— ¡Canalla infame! — gritó Legrand, muy consolado al parecer, — ¿qué piensas sacar diciéndome esas estupideces? Ten por seguro que si dejas caer el insecto te rompo el cuello. ¡Mira, Júpiter! ¿me oyes?
— Sí, patrón; no hay necesidad de cargarle con tanto grito al pobre negro.
— ¡Bien! ¡Escucha ahora! Si vas por esa rama hasta donde creas que hay seguridad y no dejas caer el escarabajo, te regalaré un dólar de plata en cuanto llegues al suelo.
— Voy, patrón, pierda cuidao, —repuso el negro con presteza;— etoy casi en la punta de la rama.

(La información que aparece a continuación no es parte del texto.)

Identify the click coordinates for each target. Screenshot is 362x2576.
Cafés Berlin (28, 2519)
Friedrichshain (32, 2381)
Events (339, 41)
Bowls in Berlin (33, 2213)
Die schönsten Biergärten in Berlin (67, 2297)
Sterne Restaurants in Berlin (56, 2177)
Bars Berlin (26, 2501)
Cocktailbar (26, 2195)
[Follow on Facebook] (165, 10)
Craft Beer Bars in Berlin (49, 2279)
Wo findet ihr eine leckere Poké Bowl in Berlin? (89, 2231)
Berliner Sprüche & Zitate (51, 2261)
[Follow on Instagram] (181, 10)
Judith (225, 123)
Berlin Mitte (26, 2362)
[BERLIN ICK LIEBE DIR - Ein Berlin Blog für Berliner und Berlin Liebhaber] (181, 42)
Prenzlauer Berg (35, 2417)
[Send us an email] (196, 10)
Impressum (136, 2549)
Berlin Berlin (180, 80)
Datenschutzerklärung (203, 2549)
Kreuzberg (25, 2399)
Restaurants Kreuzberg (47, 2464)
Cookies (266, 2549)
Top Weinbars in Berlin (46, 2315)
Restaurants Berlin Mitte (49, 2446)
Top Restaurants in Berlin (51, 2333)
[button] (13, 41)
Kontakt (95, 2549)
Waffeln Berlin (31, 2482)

— ¡Casi en la punta de la rama! — exclamó alegremente Legrand; — ¿dices que has llegado al extremo de esa rama?
— Pronto etoy en la mima punta, patrón... ¡O-o-o-oh! ¡Santísimo Padre! ¡Qué es eto que hay en el árbol?
— ¡Bien! —gritó Legrand en medio de extraordinario deleite. — ¿Qué es ello?

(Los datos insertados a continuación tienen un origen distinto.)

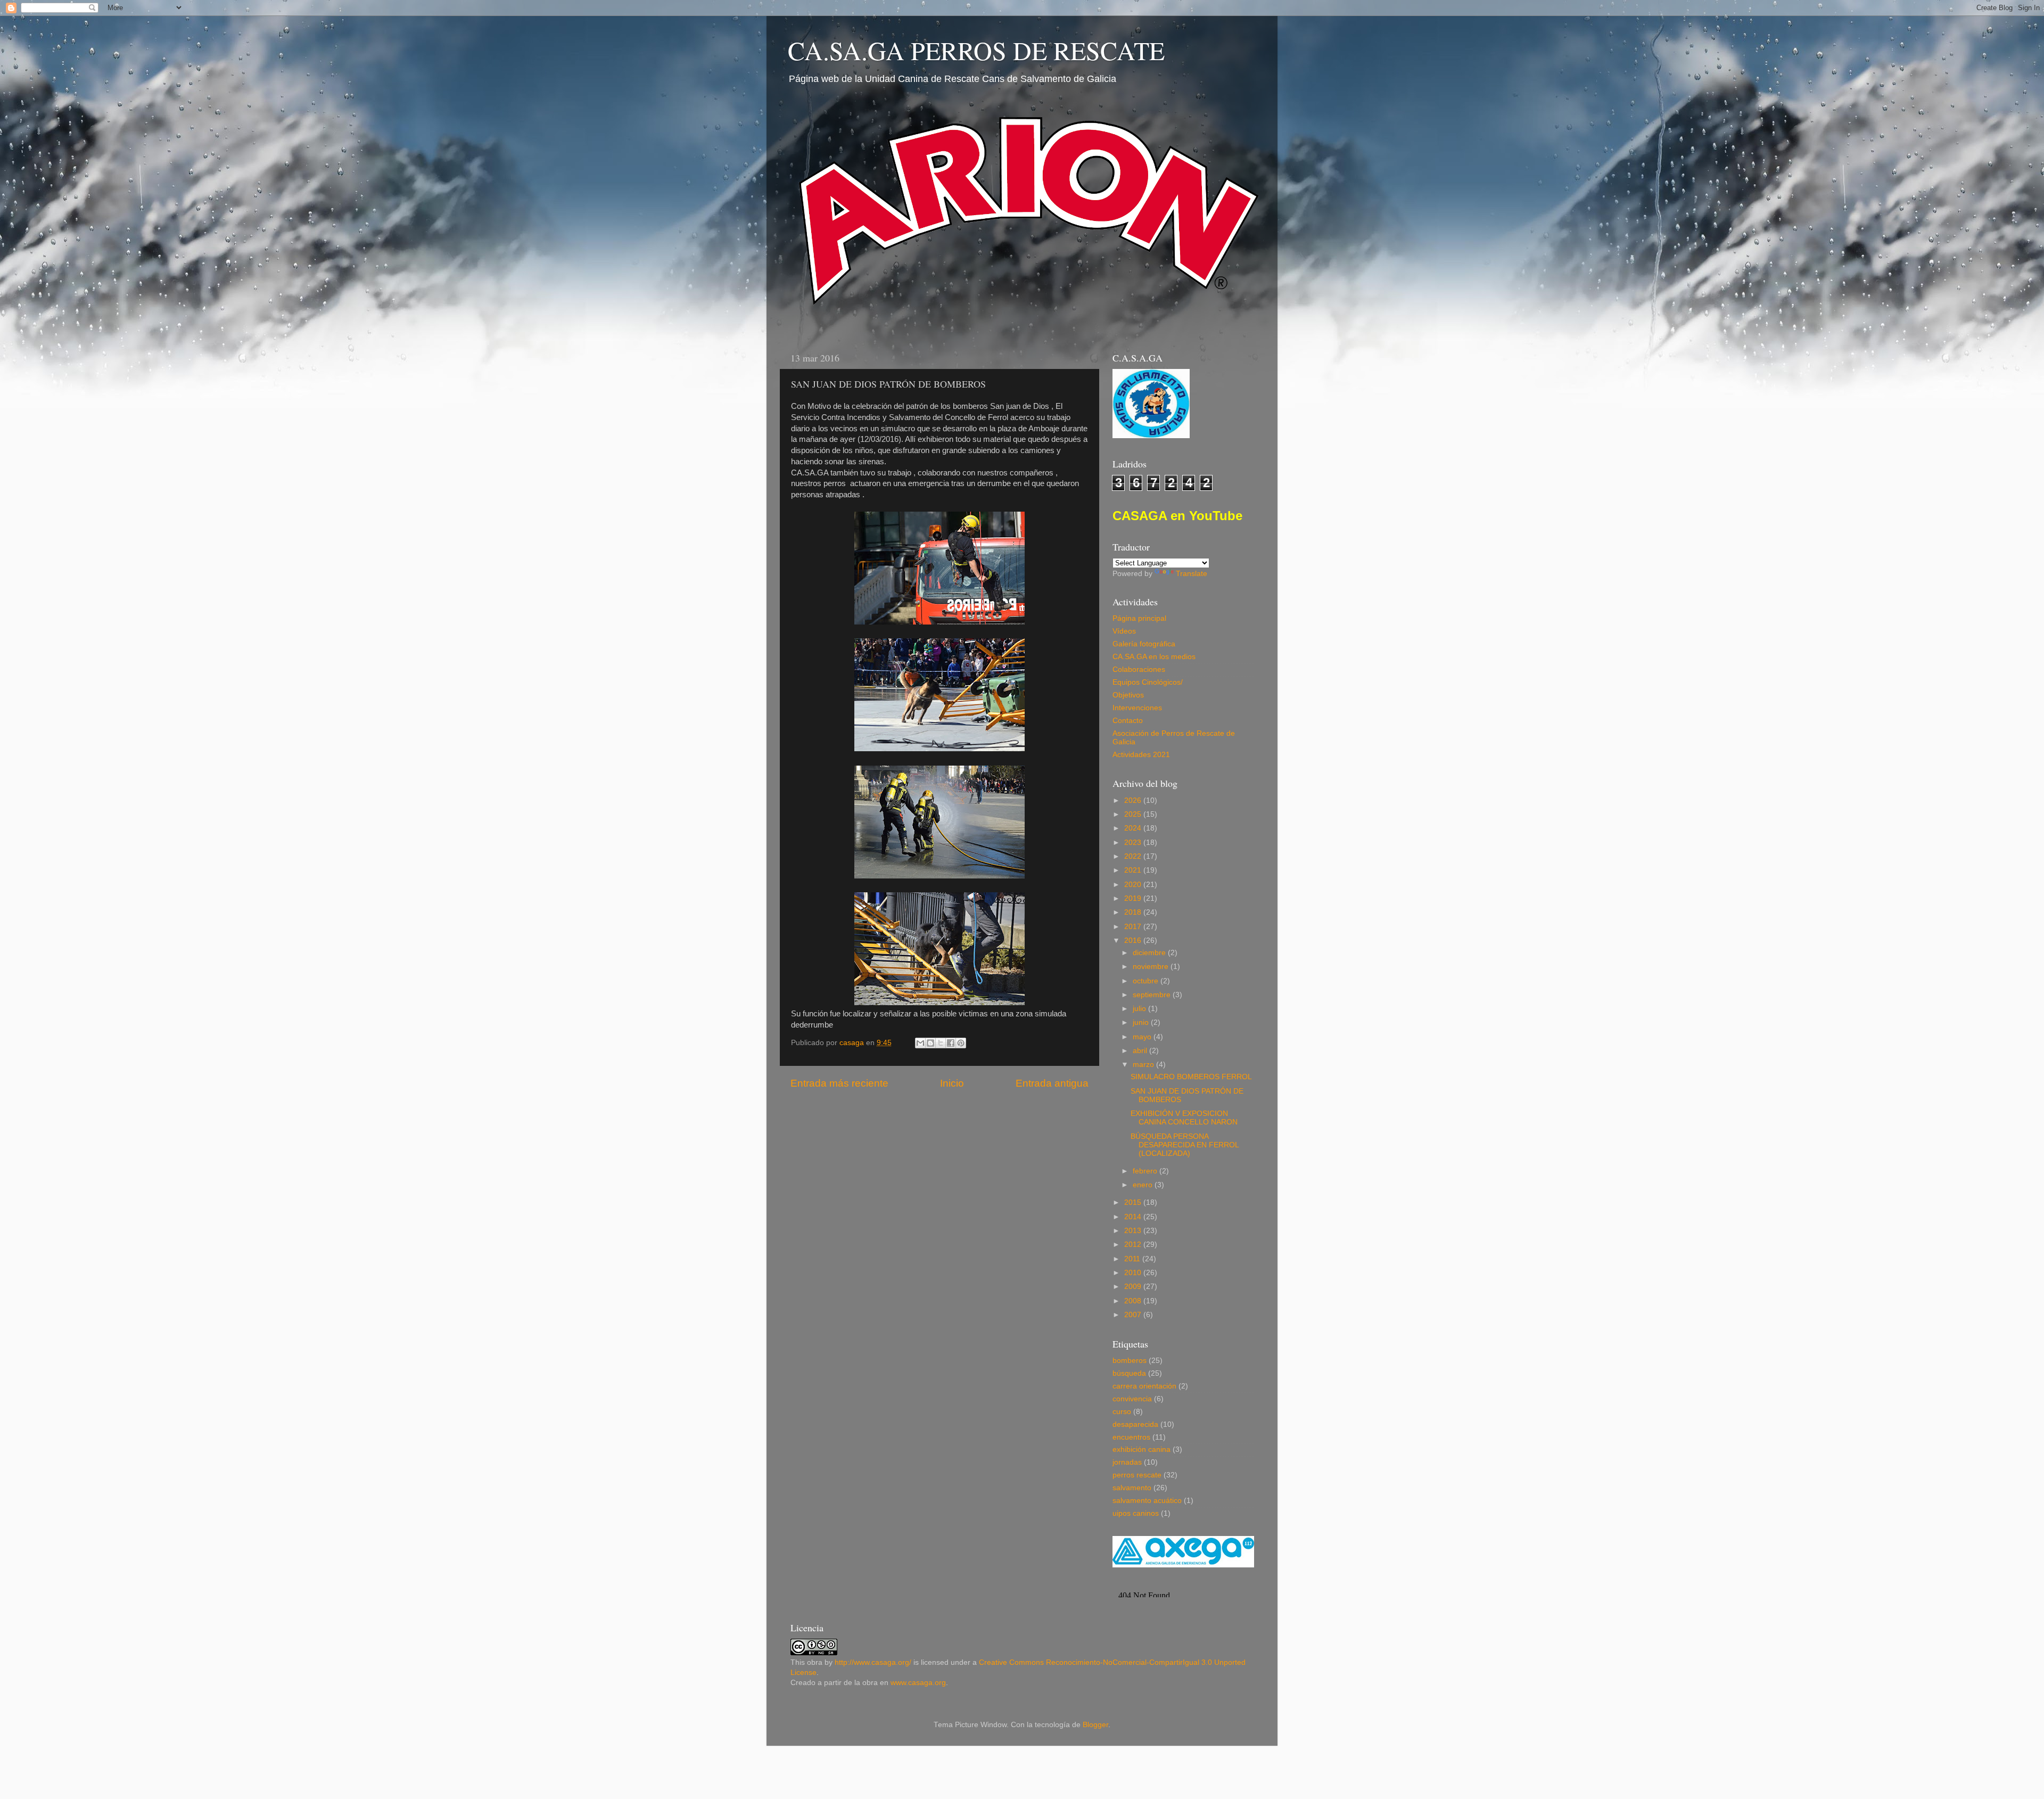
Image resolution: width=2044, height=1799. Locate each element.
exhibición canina (1141, 1449)
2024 (1133, 828)
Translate (1191, 574)
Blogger (1095, 1725)
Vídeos (1124, 631)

— ¿Qué! ¡Una calavera!... Alguno que dejó su cabesa en el árbol y los gallinasos le han comió toíto el peyejo.
— ¿Una calavera, dices? ¡Muy bien! ¿Cómo está asegurada contra el árbol? ¿Qué cosa la sostiene?
— Etá juerte, patrón; vamo a ver. ¡Vaya qu'é curioso! Etá clavada al árbol con un clavo grandaso.
— Ahora bien, Júpiter, haz exactamente lo que te digo; ¿me oyes?